Free Encyclopedia of Ecommerce :: Free Encyclopedia of Ecommerce :: Netscape Communications Corp - Web Browser Made Internet More Accessible, Involved In Other E-commerce Initiatives, Conflict With Microsoft

Netscape Communications Corp - Web Browser Made Internet More Accessible

WEB BROWSER MADE INTERNET MORE ACCESSIBLE

Like Mosaic before it, Netscape Navigator was distributed for free over the Internet. Interested users could simply download it using a modem. It was an immediate hit, and Netscape claimed to have captured 70 to 75 percent of the browser market. Netscape Navigator featured an open architecture that enabled it to work with all kinds of computers and operating systems. The open architecture concept, known as TCP/IP (Transmission Control Protocol/Internet Protocol), was the same concept upon which the Internet was based. Netscape also sold an improved version of Netscape Navigator for $40. The company signed up resale partners, including Apple, AT&T, Hewlett-Packard, IBM, and others, and by 1996 was selling products in 29 countries. By early 1996 it had signed up more than 1,000 Internet service providers to distribute Navigator to their customers.

The easy availability of the Web browser created a lot of goodwill for Netscape, which the company hoped to capitalize on by selling high-priced software and Web servers that were used to build and run Web sites. Version 1.0 of Netscape's NetSite Web Server was released in December 1994. Netscape's Web servers, which sold for between $1,500 and $50,000 each, enabled companies to create online or "virtual" stores where customers could view products and purchase them online with credit cards. It was a time when electronic commerce over the Internet was in its infancy, and Netscape was providing a key element that would help it to achieve explosive growth in the coming years. Netscape also marketed its servers to corporate customers for their corporate intranets, where orders could run into the hundreds of thousands of dollars. Large companies found that Netscape's Web servers could communicate easily with outside networks, and Netscape gained a 70-percent market share among the Global Fortune 100 companies in the lucrative corporate intranet market. The first officially branded Netscape Enterprise Server product, version 2.0, was released in March 1996, and corporate sales accounted for some 80 percent of Netscape's revenue that year.

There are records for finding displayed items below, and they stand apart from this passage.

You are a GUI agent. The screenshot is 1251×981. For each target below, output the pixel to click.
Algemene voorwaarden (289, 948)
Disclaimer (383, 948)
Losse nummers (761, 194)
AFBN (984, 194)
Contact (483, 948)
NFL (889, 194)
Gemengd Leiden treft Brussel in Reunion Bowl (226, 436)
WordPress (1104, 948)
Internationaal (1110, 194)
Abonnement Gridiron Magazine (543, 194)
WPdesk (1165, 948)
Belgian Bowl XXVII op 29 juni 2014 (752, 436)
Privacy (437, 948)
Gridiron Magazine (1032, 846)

The development and introduction of Netscape Navigator drained nearly all of Netscape's capital. In order to raise more capital, the company sold an 11-percent interest to a consortium of media and computer companies that included Adobe Systems, International Data Group (IDG), Knight-Ridder, TCI, and Times Mirror. The next step was to raise money in the public equity market by going public. Without having turned a profit, Netscape went public on August 9, 1995. Its initial public offering (IPO) was one of the hottest of the 1990s and one of the first for Internet-based companies. The success of Netscape's IPO has been credited with starting the investor craze for Internet start-ups that lasted until the end of the decade. Netscape's stock was first offered at $28 a share. However, it was worth $75 after one day of trading and peaked at $171 on December 5, 1995. The company's first-day market capitalization was $2.2 billion.

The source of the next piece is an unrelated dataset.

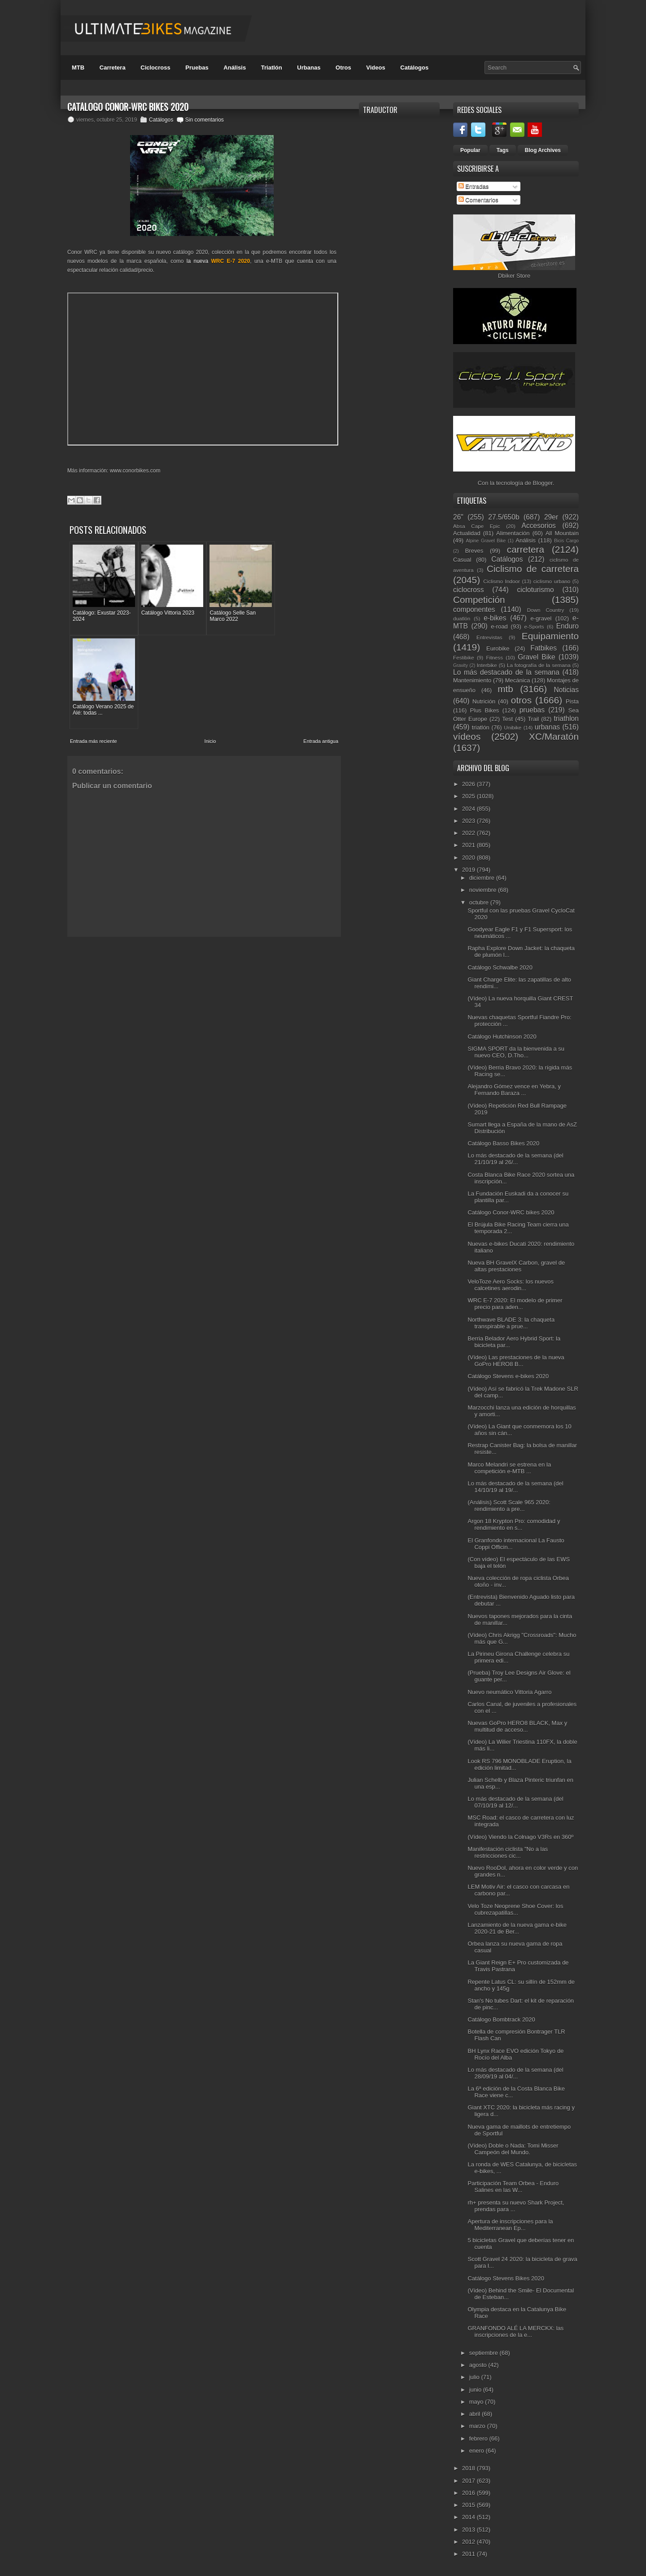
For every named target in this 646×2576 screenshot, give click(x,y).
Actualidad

Netscape enjoyed phenomenal growth from 1994 to 1996, with sales rising from $1 million in 1994 to $81 million in 1995 and $346 million in 1996. In April 1996 Netscape announced it had its best quarter to date, with earnings of $4.7 million on revenue of $55 million. Netscape improved on that later in the year with a quarterly profit of $7.7 million on revenue of $100 million. Barksdale commented that the company made too much money and should have used more revenue to build its business. After reporting losses in 1994 and 1995, the company turned a $21 million profit in 1996.